[Start of section]
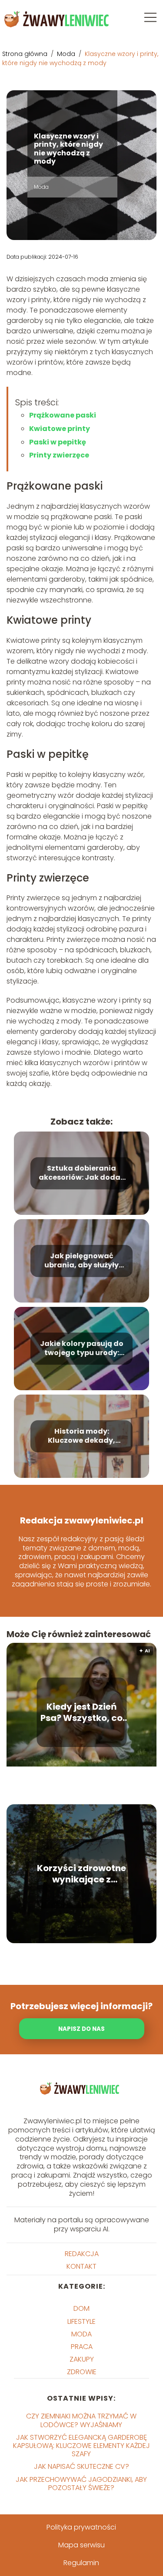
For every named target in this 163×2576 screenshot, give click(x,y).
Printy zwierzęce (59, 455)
[End of section]
[Start of section]
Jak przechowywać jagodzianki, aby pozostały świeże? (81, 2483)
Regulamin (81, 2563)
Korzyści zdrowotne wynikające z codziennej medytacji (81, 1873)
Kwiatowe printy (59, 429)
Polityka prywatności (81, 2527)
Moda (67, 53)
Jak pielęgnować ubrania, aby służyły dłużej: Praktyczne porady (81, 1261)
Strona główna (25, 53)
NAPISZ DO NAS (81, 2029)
[End of section]
[Start of section]
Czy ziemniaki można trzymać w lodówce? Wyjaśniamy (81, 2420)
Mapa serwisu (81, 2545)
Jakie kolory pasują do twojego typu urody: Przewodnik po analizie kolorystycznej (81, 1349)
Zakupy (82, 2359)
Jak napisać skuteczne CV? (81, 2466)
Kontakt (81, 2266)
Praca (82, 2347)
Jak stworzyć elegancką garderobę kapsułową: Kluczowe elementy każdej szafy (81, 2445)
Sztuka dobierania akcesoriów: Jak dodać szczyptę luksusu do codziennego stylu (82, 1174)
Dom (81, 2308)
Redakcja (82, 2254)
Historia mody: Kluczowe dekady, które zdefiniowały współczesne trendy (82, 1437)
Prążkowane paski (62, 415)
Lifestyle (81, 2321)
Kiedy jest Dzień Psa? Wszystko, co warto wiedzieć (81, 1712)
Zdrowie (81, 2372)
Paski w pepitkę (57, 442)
[End of section]
WHAT YOU WILL DO =>
What lines of the preceding data include the string "Kluczowe"? Pull them out.

WRITTEN RESPONSE =>
Jak stworzyć elegancką garderobę kapsułową: Kluczowe elementy każdej szafy (81, 2445)
Historia mody: Kluczowe dekady, które zdefiniowały współczesne trendy (82, 1437)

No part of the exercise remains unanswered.